Intersection between unit circle and another circle

the standard form of a circle is 

(x-h)^2 + (y-k)^2 = r^2. 

Center point of the circle is h,k. if (x-2)^2 + (y-5)^2 = 25 then center is (2,5) and the radius of the circle is 5. 

So for the bottom equation you have (x-0)^2 + (y-0)^2 = 1. or at least that is the equivalent equation in standard form. so h,k is 0,0 and the sqrt of 1 is 1. so radius is 1.

for the first equation you have to put it in standard form using complete the square. first group like terms. x^2 + 4x and then y^2 + y, These are binomials that you want to put into trinomial format. In order to complete the square, where a^2 + b^2 + c = 0, then since you currently have a^2+b you take half of b and square it, then add it to both sides.

x^2 + 4x + 4 = 4 and y^2 + y + 1/4 = 1/4. then factor each, which should be (x+2)(x+2) + (y+1/2)(y+1/2) = 3+4+1/4

Now show it in standard form. (x+2)^2 + (y+1/2)^2 = 7+1/4 or 7.25

Thus h = -2, and k = -0.5, with radius as sqroot of 7.25

This is for factoring with missing values as shown in my original answer. 

https://www.khanacademy.org/math/algebra/polynomial-factorization/factoring-quadratics-perfect-squares/v/solving-for-constants-in-perfect-square-polynomial

https://www.khanacademy.org/math/geometry/hs-geo-circles/hs-geo-circle-standard-equation/v/graphing-a-circle-from-standard-equation

and this is graphing circles from standard form as shown in equation #2 you provided. 

Thany you very much.
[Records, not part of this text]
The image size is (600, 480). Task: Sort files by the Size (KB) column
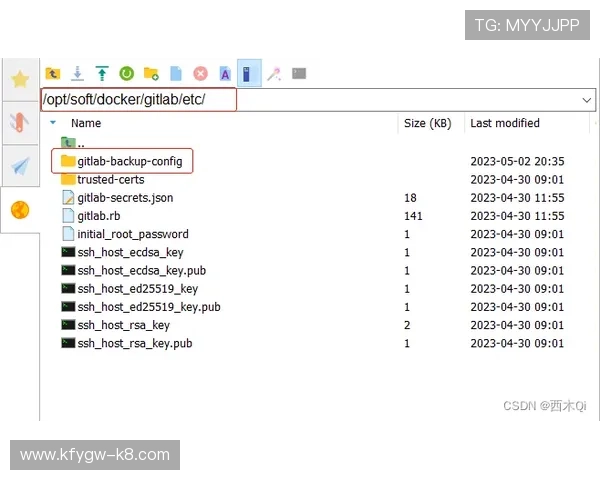[427, 123]
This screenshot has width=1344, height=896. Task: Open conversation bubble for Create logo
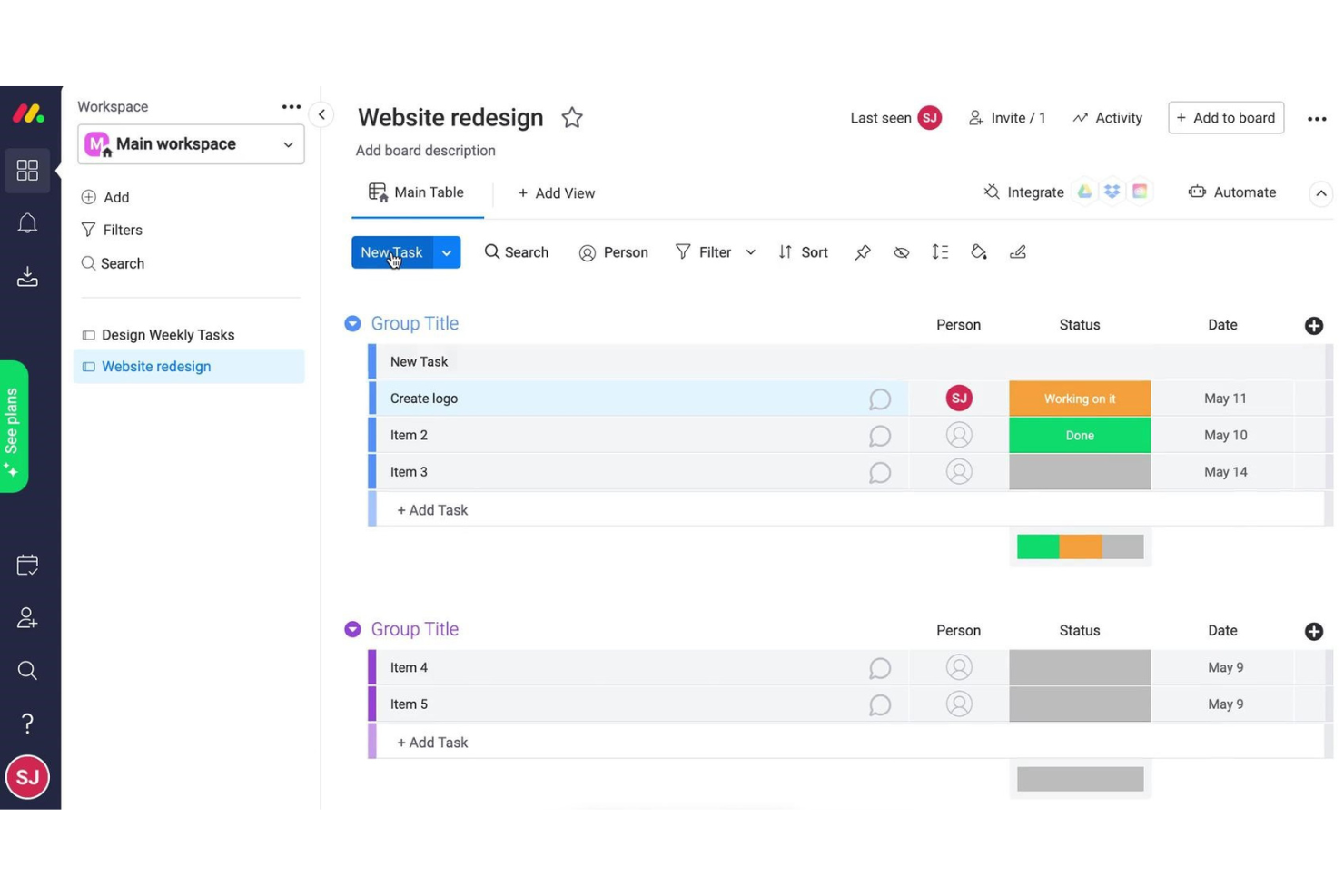[879, 399]
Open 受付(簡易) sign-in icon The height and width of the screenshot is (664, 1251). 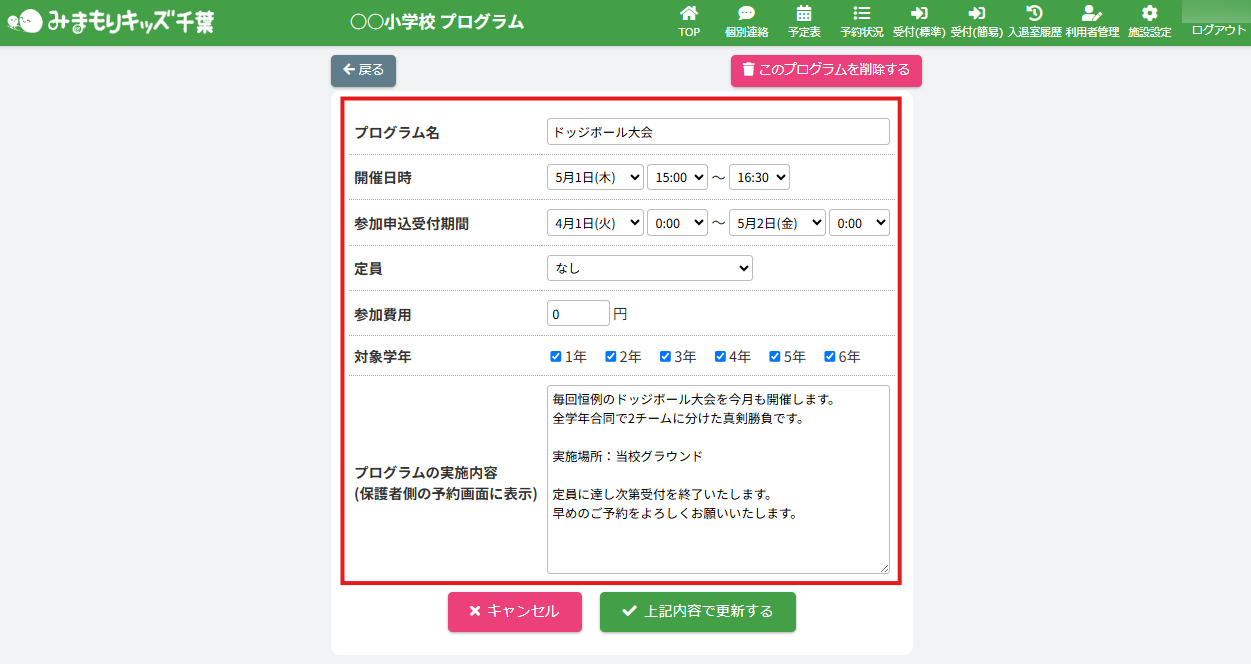[976, 14]
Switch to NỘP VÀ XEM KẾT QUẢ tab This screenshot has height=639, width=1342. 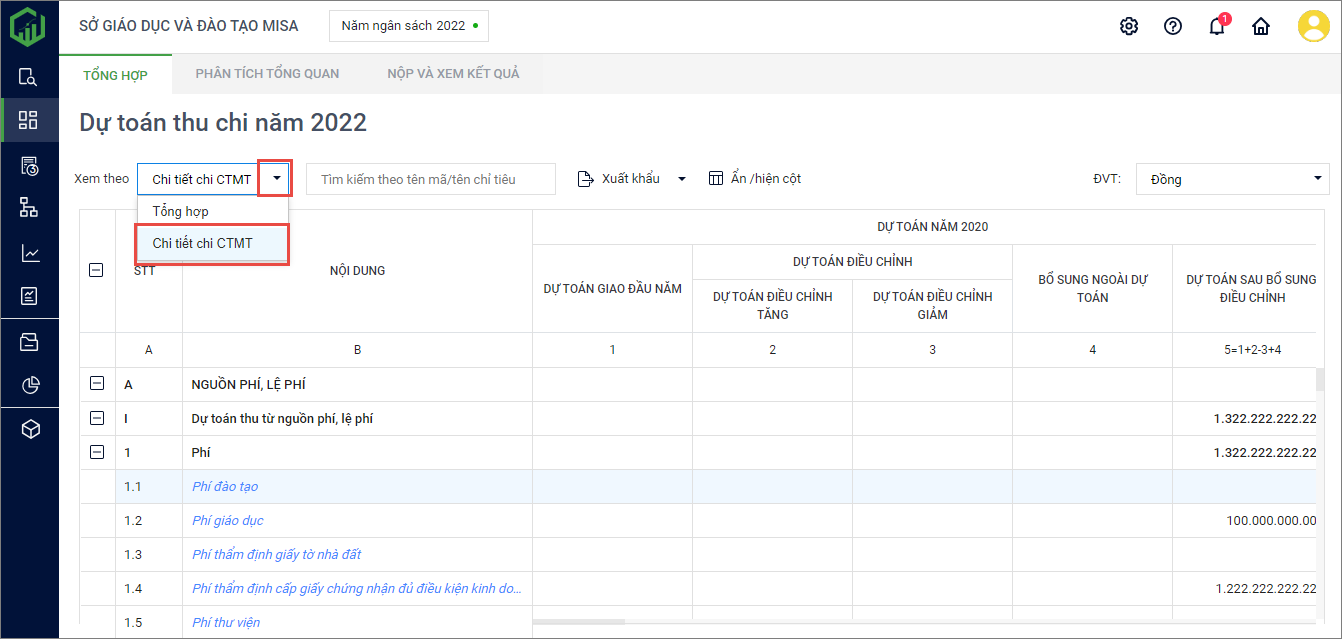[x=453, y=73]
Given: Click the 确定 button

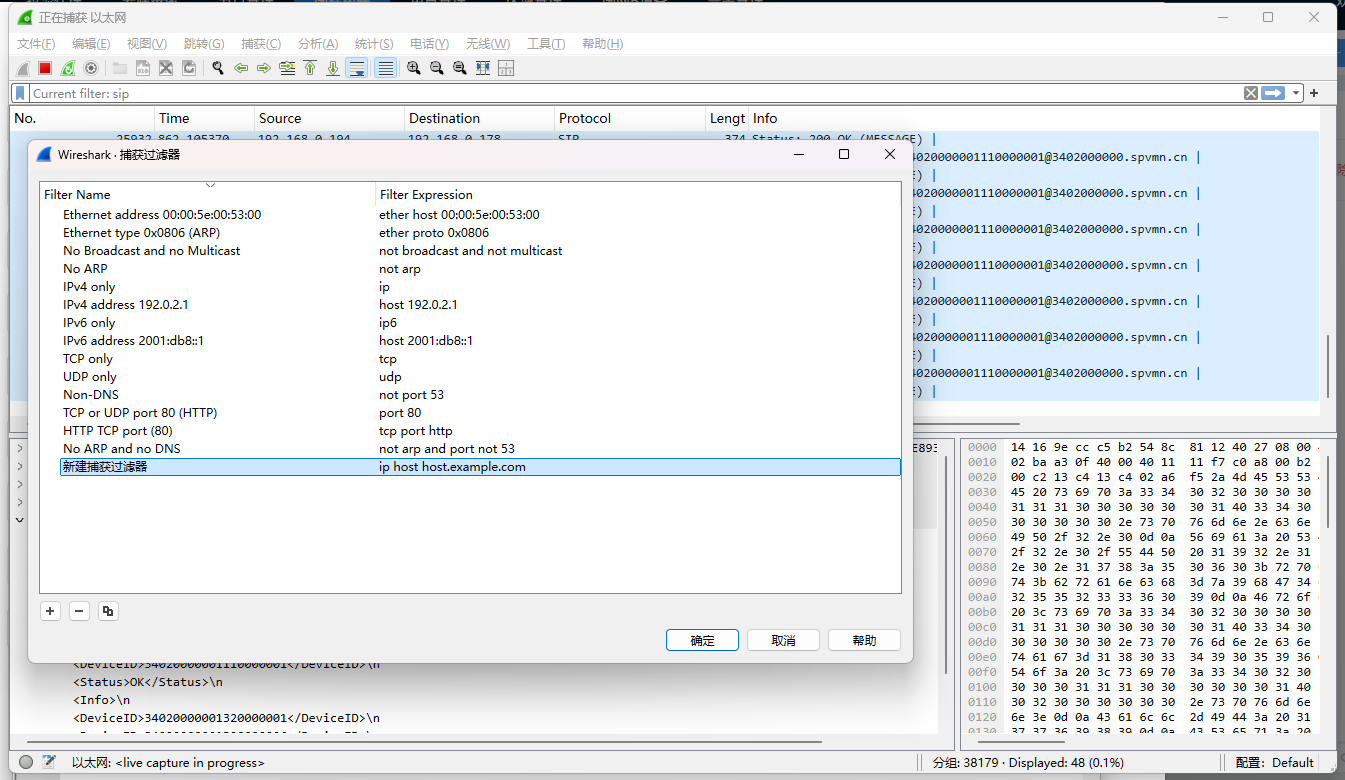Looking at the screenshot, I should click(x=702, y=640).
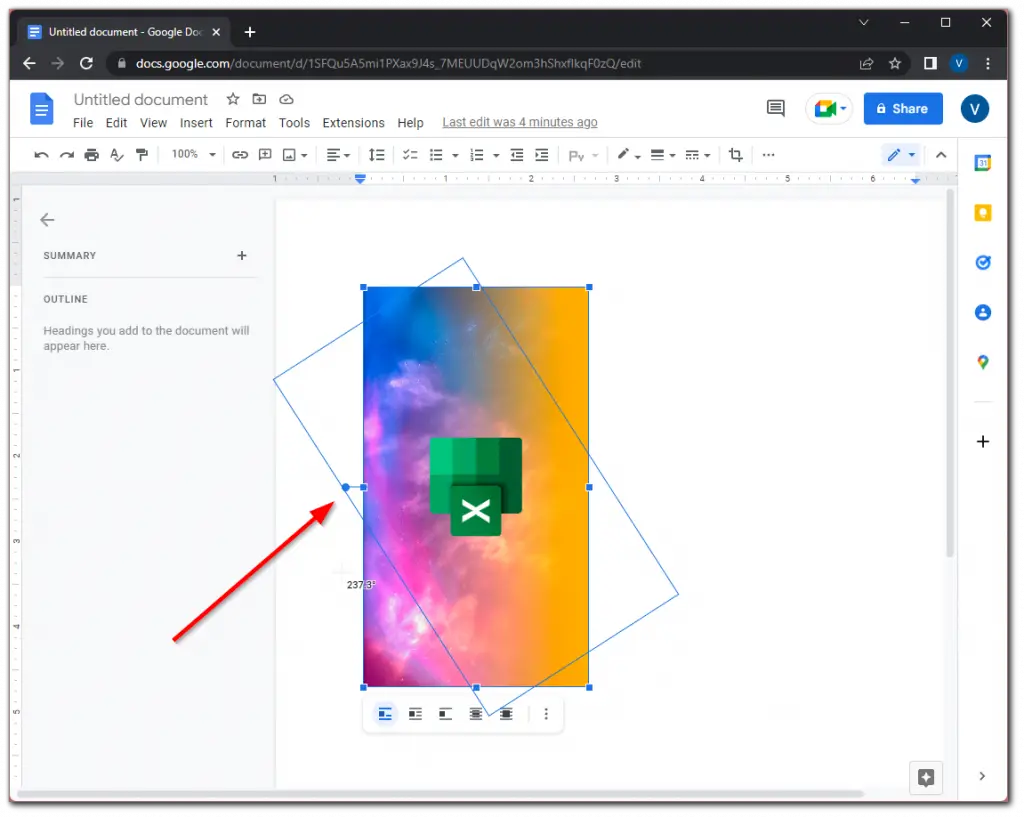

This was very helpful! 

Now I understand how to calculate.

There is just one thing I don't really understand.

I dont understand why the radius is the squareroot of 7.25.

I thought it would be the squareroot of 1.25?

(4 +1/4 -3 = 1.25)?

But you must have calculated:

4+1/4 + 3= 7.25?

I forgot to reverse the sign of the 3 when I move it to the right side of the equation. You sir are correct.